▸ **Instructions to follow**:
Here is the task for the records below: repeat exactly the lines from the one with "1456x819 pixels. At" to the one with "Task: Edit the SPF record value", both included, and nothing else.

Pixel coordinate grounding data

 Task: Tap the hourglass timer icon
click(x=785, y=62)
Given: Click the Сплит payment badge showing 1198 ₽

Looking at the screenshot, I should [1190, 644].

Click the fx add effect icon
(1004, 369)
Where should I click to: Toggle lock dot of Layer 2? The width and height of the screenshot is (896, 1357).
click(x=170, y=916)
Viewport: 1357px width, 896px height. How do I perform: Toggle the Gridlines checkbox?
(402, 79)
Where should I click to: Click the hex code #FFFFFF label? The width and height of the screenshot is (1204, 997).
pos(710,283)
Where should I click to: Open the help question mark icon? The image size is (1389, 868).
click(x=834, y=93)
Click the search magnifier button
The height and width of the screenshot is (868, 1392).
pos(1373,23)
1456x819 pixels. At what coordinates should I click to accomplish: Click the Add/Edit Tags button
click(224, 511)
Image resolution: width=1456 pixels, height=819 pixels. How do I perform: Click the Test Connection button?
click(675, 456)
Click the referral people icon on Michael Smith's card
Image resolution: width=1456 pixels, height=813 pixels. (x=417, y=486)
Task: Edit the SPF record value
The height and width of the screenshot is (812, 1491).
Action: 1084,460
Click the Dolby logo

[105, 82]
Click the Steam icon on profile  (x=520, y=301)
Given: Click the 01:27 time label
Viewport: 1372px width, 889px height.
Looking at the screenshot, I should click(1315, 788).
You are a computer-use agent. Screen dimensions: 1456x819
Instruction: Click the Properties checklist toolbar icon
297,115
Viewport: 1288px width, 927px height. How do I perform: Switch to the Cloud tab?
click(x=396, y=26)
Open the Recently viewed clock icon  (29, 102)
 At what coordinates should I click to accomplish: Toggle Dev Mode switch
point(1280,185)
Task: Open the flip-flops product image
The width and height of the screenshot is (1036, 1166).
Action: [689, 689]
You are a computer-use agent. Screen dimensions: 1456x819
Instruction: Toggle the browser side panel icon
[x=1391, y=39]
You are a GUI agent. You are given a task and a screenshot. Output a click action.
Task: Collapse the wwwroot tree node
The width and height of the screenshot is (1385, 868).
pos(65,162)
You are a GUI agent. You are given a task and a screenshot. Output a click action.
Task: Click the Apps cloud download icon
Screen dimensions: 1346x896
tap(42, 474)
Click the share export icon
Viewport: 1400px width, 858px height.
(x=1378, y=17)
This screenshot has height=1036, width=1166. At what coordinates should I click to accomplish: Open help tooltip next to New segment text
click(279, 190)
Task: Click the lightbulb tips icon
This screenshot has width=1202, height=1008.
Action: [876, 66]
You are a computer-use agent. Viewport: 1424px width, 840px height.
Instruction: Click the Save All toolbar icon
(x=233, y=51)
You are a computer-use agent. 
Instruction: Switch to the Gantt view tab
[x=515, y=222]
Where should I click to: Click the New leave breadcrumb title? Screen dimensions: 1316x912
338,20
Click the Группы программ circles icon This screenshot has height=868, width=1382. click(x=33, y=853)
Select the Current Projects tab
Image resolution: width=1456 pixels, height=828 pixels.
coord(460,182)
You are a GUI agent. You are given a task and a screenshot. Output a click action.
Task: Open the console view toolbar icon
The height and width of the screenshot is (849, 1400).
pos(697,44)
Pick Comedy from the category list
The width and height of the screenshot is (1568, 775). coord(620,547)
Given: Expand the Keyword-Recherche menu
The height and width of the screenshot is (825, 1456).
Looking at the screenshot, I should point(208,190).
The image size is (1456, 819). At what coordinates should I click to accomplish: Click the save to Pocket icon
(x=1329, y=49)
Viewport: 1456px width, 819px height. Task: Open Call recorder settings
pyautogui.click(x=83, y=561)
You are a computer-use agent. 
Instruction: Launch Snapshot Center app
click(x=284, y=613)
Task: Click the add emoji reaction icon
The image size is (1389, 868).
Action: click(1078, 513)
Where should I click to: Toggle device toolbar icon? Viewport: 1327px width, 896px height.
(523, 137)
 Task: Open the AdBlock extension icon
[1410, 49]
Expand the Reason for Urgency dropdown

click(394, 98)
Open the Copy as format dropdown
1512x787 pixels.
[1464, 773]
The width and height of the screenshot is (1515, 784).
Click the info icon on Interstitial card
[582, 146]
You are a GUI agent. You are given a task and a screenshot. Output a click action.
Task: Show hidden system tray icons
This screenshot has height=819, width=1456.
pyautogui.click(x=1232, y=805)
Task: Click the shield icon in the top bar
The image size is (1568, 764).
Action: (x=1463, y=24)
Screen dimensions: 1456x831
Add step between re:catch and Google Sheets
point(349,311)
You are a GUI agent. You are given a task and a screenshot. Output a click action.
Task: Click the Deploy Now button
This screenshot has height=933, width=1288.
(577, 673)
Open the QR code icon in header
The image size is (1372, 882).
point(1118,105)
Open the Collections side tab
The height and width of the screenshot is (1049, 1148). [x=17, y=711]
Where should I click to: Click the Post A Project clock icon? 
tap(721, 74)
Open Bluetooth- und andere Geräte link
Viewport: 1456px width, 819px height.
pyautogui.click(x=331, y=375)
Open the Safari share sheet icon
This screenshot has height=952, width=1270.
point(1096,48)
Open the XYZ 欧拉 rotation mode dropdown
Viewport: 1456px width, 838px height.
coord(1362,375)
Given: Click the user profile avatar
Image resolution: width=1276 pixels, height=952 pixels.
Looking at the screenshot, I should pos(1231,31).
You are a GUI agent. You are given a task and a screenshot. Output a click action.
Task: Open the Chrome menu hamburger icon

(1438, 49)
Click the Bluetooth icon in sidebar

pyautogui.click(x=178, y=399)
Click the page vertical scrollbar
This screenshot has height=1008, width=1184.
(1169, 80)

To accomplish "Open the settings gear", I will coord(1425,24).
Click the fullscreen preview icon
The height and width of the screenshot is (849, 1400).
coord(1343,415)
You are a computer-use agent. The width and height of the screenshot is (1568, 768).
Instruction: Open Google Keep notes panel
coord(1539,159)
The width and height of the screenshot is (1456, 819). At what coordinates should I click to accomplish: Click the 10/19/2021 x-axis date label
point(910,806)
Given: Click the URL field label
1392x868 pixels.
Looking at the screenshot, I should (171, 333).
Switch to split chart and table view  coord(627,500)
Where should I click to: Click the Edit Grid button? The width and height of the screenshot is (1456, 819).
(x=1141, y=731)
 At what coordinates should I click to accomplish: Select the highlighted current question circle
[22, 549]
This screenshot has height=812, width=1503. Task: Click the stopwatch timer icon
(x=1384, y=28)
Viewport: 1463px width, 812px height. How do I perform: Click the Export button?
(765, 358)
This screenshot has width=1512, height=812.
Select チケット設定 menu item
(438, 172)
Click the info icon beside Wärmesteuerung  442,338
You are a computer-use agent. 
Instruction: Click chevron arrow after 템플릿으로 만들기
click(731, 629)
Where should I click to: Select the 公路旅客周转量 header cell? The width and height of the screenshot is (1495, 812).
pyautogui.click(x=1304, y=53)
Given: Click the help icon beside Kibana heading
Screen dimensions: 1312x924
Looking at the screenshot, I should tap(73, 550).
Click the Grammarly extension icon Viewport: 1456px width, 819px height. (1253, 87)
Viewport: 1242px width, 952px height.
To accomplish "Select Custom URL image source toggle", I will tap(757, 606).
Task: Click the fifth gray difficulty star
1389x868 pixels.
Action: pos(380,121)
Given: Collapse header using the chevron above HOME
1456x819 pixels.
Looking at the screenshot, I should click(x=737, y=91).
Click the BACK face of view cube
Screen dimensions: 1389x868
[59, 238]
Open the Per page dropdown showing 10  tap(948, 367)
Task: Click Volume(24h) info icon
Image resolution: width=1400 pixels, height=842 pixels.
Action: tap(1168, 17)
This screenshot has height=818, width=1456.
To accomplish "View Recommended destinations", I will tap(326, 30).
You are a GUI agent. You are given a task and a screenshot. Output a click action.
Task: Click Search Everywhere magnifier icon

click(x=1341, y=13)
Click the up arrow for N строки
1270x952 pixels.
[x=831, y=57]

▸ **Response to the task**:
1456x819 pixels. At what coordinates should I click to accomplish: Click the Add/Edit Tags button
click(224, 511)
Image resolution: width=1456 pixels, height=819 pixels. How do I perform: Click the Test Connection button?
click(675, 456)
Click the referral people icon on Michael Smith's card
Image resolution: width=1456 pixels, height=813 pixels. (x=417, y=486)
Task: Edit the SPF record value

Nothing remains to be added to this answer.